Entre ‘salafisme’ et ‘soufisme’ : critiques du soufisme


Allah le Très Haut dit dans Son Livre : C’est ainsi que nous fîmes de vous une communauté du juste milieu afin que vous soyez modèles/témoins aux gens, tout comme le Prophète vous est modèle/témoin [2;143]. Nous avons décrit précédemment ce qu’était le mouvement salafi et quelques défauts que l’on retrouve chez certains groupes se réclamant de celui-ci. Il est un point que nous n’avions alors pas évoqué, puisqu’il nécessitait d’être traité en profondeur : il s’agit de la manière dont de nombreux oulamas et prédicateurs salafis rejettent catégoriquement ce que l’on appelle le tassawwouf ou soufisme.

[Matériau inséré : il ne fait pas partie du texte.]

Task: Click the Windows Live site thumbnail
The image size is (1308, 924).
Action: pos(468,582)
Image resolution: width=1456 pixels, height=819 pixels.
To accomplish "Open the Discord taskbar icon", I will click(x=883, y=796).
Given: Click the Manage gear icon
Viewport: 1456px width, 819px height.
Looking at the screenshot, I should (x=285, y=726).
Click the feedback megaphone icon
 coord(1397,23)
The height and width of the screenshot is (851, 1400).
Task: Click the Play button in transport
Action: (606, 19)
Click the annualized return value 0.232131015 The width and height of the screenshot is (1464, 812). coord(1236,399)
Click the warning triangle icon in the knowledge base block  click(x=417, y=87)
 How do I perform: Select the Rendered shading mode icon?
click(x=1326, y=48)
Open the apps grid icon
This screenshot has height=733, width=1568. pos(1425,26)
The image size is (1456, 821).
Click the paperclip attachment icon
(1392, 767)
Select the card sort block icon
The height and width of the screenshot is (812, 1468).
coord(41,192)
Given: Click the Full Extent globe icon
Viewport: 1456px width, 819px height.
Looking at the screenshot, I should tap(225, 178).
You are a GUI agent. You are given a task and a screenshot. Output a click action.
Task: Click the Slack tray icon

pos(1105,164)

Qu’est ce que le soufisme ? Nous avions déjà traité de l’histoire de cette branche de l’Islam dans l’un de nos précédents articles consultable en ligne [Le tasawwouf ou l’apparition d’un mouvement spirituel]. Pour résumer, nous pouvons dire, que dans l’histoire musulmane, le soufisme s’est affirmé comme la branche de l’Islam spécialisée dans la dimension intérieure de la Loi [al haqiqah], c’est-à-dire dans ce qui touche auxœuvres du cœur [amal al qalb], aux sentiments [chi’ar], à la morale [soulouk]  et au comportement [adab] ; tout comme le fiqh, ou droit musulman, s’intéresse aux œuvres apparentes [amal al jawarih] : la prière, la zakat, les transactions etc. Si l’on entend les choses ainsi, le soufisme ou tassawwouf fait parti intégrante de l’Islam, et celui qui ne se réfère pas à cette discipline et à la science qu’elle contient néglige une partie importante de l’Islam : Et par l’âme et Celui qui l’a harmonieusement façonnée ; et lui a alors inspiré son immoralité, de même que sa piété ! A réussi, certes celui qui la purifie. Et est perdu, certes, celui qui la corrompt [91;7-10].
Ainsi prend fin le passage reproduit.